# DVD Navigation Head Unit



## Toebee (Nov 11, 2004)

Just had Tweeter install the new AVIC-D1 Pioneer In-Dash Navigation. Double-Din unit fits nicely in dash. They did have to make a custom plate out of plexiglass. They then painted it black to match the color of the dash.

1. AVIC-D1
2. Kicker K5.2 5-1/4" separates all around
3. Profile CA640 75W x 4 Car Amp (for separates)
4. Dual 8" JL Sub unit
5. Alpine MRD-301 mono (for sub)

Installation was pretty neat. Happy with the sound. Although, I wanted to keep costs down, I still ended up over 3K. But, in the end, I'm happy with it.


----------



## vmax (Mar 19, 2005)

Toebee said:


> Just had Tweeter install the new AVIC-D1 Pioneer In-Dash Navigation. Double-Din unit fits nicely in dash. They did have to make a custom plate out of plexiglass. They then painted it black to match the color of the dash.
> 
> 1. AVIC-D1
> 2. Kicker K5.2 5-1/4" separates all around
> ...


Tweeter has some of the highest printed standards of any national company. Their installers go thru ongoing training to stay certified and informed. I'm sure you got a great install, and an excellent system design for the money. Internet shoppers should take note.

2 questions-where did the JL sub go? Why did you do 5.25" seps when 6.5" will fit, at least in the doors?


----------



## Toebee (Nov 11, 2004)

vmax said:


> 2 questions-where did the JL sub go? Why did you do 5.25" seps when 6.5" will fit, at least in the doors?


I bought the separates originally for my 03 explorer. Traded it in for the 04 GTO cuz I couldn't stand it any more (traded 01 WS6 hurst 6M for Explorer). Couldn't see spending more money for speakers when the separates were still in box never opened. (I bought 2 sets).

Anyway, thought about putting the 6.5's for a short time, but, in the end it all comes down to money.


----------



## Toebee (Nov 11, 2004)

*... and about Tweeter...*

Oh..forgot about the first question....

JL sub went in the trunk facing the tail lights. I still need to figure out a way to keep the unit planted. Hard launches seem to be a little rough on them. 

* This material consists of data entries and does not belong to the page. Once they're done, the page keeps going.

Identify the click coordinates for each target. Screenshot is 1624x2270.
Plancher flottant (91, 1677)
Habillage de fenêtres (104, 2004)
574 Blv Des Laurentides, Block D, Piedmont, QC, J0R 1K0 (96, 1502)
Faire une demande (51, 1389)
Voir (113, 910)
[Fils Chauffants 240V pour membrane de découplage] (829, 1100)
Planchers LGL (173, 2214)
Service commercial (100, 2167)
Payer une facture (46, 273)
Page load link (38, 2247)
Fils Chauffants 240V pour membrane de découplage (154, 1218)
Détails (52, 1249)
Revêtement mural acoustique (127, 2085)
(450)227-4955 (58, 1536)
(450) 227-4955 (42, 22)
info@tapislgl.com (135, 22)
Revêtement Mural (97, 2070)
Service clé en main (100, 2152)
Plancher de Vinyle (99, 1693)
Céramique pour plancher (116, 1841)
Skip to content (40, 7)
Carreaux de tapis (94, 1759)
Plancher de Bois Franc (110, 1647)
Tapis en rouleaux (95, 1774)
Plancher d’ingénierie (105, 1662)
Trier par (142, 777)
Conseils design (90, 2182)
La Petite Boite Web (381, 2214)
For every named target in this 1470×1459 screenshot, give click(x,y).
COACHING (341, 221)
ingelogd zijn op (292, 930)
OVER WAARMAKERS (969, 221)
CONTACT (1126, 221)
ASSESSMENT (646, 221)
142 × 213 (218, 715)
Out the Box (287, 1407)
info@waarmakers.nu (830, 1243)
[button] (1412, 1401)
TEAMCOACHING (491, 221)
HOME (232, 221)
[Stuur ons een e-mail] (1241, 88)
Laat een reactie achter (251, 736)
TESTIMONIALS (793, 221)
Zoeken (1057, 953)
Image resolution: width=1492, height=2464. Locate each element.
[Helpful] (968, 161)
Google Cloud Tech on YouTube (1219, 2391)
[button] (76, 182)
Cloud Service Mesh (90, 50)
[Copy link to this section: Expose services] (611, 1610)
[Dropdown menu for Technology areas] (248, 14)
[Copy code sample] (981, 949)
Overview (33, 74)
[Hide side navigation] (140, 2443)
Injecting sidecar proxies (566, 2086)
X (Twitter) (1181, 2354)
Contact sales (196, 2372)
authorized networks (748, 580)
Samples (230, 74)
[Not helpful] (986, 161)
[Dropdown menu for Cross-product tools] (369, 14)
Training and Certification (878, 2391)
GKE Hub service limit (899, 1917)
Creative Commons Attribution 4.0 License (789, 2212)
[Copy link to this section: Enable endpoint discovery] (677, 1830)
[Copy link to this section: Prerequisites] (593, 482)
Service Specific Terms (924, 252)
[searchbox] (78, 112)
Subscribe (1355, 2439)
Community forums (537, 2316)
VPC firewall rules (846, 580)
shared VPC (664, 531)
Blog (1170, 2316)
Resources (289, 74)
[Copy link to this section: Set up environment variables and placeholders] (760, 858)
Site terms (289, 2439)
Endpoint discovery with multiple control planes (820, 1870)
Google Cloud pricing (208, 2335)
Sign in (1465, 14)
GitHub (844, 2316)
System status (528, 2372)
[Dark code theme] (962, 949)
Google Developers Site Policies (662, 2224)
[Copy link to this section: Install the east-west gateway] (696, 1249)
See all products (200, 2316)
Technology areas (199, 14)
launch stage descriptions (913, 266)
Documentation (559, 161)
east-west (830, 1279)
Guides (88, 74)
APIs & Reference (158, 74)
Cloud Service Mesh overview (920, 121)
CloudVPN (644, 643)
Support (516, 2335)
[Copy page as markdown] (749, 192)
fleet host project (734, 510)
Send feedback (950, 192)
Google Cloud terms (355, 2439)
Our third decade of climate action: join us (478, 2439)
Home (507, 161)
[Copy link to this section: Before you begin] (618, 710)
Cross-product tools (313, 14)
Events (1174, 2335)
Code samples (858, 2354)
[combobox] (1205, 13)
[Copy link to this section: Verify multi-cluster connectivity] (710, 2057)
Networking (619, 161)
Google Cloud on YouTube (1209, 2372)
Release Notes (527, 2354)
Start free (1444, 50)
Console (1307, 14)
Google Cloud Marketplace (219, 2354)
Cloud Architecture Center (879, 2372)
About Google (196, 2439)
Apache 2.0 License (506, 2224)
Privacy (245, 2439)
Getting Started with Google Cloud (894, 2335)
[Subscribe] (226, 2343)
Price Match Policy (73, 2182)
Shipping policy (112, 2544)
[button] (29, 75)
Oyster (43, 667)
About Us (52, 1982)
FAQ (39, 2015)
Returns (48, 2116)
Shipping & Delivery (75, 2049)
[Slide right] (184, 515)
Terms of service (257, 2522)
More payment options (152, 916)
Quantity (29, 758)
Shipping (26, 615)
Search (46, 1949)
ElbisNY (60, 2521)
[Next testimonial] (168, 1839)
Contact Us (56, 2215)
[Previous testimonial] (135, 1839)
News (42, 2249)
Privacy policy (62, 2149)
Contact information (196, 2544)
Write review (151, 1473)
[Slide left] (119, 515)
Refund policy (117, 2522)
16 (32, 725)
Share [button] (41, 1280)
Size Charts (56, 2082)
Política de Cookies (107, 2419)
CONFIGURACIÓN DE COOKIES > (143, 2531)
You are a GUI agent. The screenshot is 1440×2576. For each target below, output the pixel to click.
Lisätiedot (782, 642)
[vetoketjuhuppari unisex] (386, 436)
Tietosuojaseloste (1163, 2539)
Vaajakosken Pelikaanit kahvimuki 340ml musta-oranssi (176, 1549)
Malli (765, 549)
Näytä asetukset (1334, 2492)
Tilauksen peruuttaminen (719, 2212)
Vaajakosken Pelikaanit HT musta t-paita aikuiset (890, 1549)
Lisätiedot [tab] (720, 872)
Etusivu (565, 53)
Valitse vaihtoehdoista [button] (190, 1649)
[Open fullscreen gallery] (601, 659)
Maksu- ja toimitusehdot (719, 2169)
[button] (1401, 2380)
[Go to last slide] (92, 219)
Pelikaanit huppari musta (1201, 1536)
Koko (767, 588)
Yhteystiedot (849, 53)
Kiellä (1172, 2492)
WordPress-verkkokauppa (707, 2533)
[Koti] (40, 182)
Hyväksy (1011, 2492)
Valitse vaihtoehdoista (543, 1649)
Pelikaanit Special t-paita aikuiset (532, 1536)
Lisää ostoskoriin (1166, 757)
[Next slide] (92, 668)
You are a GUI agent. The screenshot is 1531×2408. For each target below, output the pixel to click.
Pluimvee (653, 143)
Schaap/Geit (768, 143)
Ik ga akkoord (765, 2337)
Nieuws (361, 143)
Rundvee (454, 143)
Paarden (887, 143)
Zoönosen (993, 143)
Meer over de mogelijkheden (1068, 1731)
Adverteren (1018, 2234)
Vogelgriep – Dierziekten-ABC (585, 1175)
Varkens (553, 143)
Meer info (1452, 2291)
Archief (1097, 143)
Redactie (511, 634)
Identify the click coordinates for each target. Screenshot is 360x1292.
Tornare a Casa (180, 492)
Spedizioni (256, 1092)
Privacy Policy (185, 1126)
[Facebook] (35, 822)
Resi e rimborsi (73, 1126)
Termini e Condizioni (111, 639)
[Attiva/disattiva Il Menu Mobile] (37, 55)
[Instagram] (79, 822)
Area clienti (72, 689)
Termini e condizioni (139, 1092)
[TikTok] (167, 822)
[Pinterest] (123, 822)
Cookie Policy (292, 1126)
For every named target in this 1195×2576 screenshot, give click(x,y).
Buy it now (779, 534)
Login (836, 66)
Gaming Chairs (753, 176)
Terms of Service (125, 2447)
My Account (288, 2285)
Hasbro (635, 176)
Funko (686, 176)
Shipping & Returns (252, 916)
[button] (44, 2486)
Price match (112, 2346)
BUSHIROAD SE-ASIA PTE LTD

Tweeter definitely know their sh?t. But, they always take you to the most expensive set up and then when you tell them your budget, you end up going to the cheap section.

Anyway, ended up with the nav unit like I wanted, also added Sirius. That's was so cool about this head unit, it's both XM and Sirius ready.! Maybe switching to XM though. They have the great feature now that will do map overlays with route detours if there is traffic or accident on your current route which is realtime. Very cool feature..!


----------



## Braman'sGTO (Mar 14, 2005)

I ended up haveing a similar problem with my 71 Cutlass with my subs. I hade a little bit of skill with a sowing machine and ended up making some custom straps out of velcro and nylon strapping material. depending on what you have in your trunk you may want to put some buckels to sinch things down.


----------



## gameover (May 13, 2005)

How about some pics of your new set up ? :cheers


----------



## djdub (Oct 23, 2004)

:agree


----------



## chrbut (Feb 11, 2005)

How about some pictures?


----------



## toolman (Jan 10, 2005)

Yeah show us your unit! :lol:


----------



## GTOGuy (Jun 10, 2005)

The AVICD1 is a nice piece. I work at a Pioneer Authorized Distributor and have had training on all the new navigation from them and I am probably going to do an AVICD1 and Sirius as well. 

They had to cutomize a dash kit for that deck though?


----------



## vmax (Mar 19, 2005)

Toebee said:


> Oh..forgot about the first question....
> 
> JL sub went in the trunk facing the tail lights. I still need to figure out a way to keep the unit planted. Hard launches seem to be a little rough on them.
> 
> ...


It certainly can come down to money. I had a system ready to go into my 95 F150, but put that on hold when I bought my GTO. Most of that gear went into the GTO, including my crusty old 10" Bazooka! It works but I have a list of upgrades I'll do over time.


----------